* **Your instructions**: Look through the records below for the line with "raking (101, 1171)" and the line with "You are a GUI agent. The screenshot is 253×2576.", then return those lines and all lines between, exactly.

Dataset records:
===============
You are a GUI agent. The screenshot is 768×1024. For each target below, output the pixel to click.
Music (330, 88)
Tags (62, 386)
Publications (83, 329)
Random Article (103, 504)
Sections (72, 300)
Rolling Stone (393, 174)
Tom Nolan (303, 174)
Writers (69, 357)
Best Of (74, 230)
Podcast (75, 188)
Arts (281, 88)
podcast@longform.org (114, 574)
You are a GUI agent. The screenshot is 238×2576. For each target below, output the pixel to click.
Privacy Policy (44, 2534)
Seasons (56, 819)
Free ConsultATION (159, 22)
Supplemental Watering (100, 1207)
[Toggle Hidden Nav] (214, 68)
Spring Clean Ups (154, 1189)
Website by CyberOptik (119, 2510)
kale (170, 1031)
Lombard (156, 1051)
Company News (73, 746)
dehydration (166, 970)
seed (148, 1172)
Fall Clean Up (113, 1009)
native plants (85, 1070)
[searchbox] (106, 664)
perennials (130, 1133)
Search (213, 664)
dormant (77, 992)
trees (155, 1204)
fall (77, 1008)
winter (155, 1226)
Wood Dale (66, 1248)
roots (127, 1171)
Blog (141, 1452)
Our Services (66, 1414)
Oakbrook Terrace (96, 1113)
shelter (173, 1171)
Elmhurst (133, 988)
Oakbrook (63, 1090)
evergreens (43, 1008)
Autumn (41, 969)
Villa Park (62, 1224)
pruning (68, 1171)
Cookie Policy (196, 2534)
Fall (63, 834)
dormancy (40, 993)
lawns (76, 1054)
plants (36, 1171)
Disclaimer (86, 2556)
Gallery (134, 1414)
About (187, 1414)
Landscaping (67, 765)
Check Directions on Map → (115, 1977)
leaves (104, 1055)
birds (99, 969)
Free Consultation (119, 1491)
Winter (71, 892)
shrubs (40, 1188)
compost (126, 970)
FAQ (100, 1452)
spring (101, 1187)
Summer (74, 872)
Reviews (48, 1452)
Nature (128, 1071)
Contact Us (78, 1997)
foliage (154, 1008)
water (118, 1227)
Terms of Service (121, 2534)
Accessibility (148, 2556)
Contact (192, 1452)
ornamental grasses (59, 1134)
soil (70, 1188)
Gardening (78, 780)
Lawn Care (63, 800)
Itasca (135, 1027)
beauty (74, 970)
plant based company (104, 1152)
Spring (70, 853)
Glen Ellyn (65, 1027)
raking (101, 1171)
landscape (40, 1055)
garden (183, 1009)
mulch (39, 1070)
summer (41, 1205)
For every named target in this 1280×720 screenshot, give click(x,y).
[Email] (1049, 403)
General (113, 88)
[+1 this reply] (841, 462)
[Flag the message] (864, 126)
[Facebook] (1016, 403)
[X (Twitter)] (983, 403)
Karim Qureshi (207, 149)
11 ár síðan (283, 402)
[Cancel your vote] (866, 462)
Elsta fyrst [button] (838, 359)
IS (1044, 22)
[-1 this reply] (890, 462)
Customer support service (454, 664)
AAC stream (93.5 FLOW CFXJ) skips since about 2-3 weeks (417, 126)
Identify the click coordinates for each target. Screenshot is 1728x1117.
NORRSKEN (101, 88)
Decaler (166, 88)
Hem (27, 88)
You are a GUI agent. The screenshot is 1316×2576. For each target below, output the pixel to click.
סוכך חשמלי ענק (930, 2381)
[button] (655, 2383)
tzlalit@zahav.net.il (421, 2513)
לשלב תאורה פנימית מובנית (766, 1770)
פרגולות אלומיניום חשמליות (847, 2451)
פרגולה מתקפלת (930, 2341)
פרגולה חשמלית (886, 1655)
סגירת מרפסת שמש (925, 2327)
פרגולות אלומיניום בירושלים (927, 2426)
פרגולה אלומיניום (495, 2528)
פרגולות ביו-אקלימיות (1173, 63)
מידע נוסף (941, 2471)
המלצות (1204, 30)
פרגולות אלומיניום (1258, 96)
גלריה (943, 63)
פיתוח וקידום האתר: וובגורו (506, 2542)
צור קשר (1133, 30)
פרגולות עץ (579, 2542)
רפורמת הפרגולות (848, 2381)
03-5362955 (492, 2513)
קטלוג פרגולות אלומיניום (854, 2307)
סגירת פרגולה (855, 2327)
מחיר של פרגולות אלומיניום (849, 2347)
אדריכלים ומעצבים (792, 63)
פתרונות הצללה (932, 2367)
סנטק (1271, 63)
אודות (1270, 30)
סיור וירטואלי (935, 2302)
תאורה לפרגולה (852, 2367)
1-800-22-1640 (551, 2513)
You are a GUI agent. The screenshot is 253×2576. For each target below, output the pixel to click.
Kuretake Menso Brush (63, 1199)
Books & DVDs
===============
* **Answer area**:
raking (101, 1171)
landscape (40, 1055)
garden (183, 1009)
mulch (39, 1070)
summer (41, 1205)
For every named target in this 1280×720 screenshot, give click(x,y).
[Email] (1049, 403)
General (113, 88)
[+1 this reply] (841, 462)
[Flag the message] (864, 126)
[Facebook] (1016, 403)
[X (Twitter)] (983, 403)
Karim Qureshi (207, 149)
11 ár síðan (283, 402)
[Cancel your vote] (866, 462)
Elsta fyrst [button] (838, 359)
IS (1044, 22)
[-1 this reply] (890, 462)
Customer support service (454, 664)
AAC stream (93.5 FLOW CFXJ) skips since about 2-3 weeks (417, 126)
Identify the click coordinates for each target. Screenshot is 1728x1117.
NORRSKEN (101, 88)
Decaler (166, 88)
Hem (27, 88)
You are a GUI agent. The screenshot is 1316×2576. For each target below, output the pixel to click.
סוכך חשמלי ענק (930, 2381)
[button] (655, 2383)
tzlalit@zahav.net.il (421, 2513)
לשלב תאורה פנימית מובנית (766, 1770)
פרגולות אלומיניום חשמליות (847, 2451)
פרגולה מתקפלת (930, 2341)
פרגולה חשמלית (886, 1655)
סגירת מרפסת שמש (925, 2327)
פרגולות אלומיניום בירושלים (927, 2426)
פרגולה אלומיניום (495, 2528)
פרגולות ביו-אקלימיות (1173, 63)
מידע נוסף (941, 2471)
המלצות (1204, 30)
פרגולות אלומיניום (1258, 96)
גלריה (943, 63)
פיתוח וקידום האתר: וובגורו (506, 2542)
צור קשר (1133, 30)
פרגולות עץ (579, 2542)
רפורמת הפרגולות (848, 2381)
03-5362955 (492, 2513)
קטלוג פרגולות אלומיניום (854, 2307)
סגירת פרגולה (855, 2327)
מחיר של פרגולות אלומיניום (849, 2347)
אדריכלים ומעצבים (792, 63)
פתרונות הצללה (932, 2367)
סנטק (1271, 63)
אודות (1270, 30)
סיור וירטואלי (935, 2302)
תאורה לפרגולה (852, 2367)
1-800-22-1640 (551, 2513)
You are a GUI agent. The screenshot is 253×2576. For each target below, output the pixel to click.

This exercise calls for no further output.